DeepGrow modules for interactive segmentation#

Towards an interactive workflow with manual input during training and inference, a reimplementation of the DeepGrow components is included in this release. DeepGrow is a deep learning based semi-automated segmentation approach that aims to be a “smart” interactive tool for regions of interest delineation in medical images.

deepgrow scheme

An end-to-end example is presented at project-monai/tutorials. deepgrow end-to-end

Learning-based image registration#

Starting from v0.5, MONAI provides experimental features for building learning-based 2D/3D registration workflows. These include image similarity measures as loss functions, bending energy as model regularization, network architectures, warping modules. The components can be used to build the major unsupervised and weakly-supervised algorithms.

The following figure shows the registration of CT images acquired at different time points for a single patient using MONAI:

3d registration

Various usability improvements#

IO factory for medical image formats#

Many popular image formats exist in the medical domain, and they are quite different with rich metadata information. To easily handle different medical image formats in the same pipeline, MONAI provides LoadImage transform, which can automatically choose image readers based on the supported suffixes and in the below priority order:

  • User-specified reader at runtime when call this loader.

| WORK TO BE COMPLETED |
Rewrite the part of the MONAI features passage that begins with "Towards an interactive" and ends with "in medical images.", replacing "DeepGrow" with "DeepEdit".

| INFORMATION SUPPLIED |
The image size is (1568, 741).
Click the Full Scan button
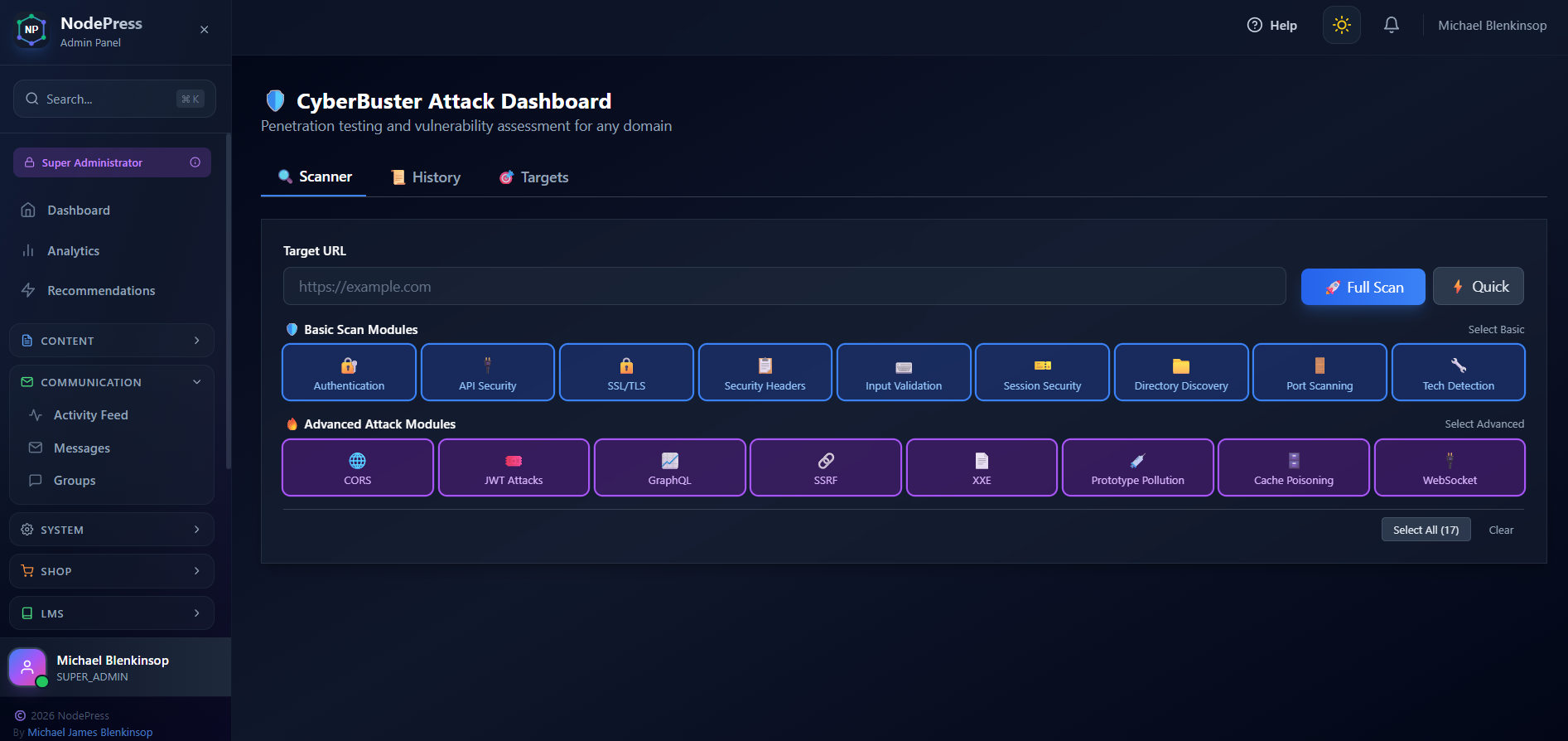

| TASK SOLUTION |
Towards an interactive workflow with manual input during training and inference, a reimplementation of the DeepEdit components is included in this release. DeepEdit is a deep learning based semi-automated segmentation approach that aims to be a “smart” interactive tool for regions of interest delineation in medical images.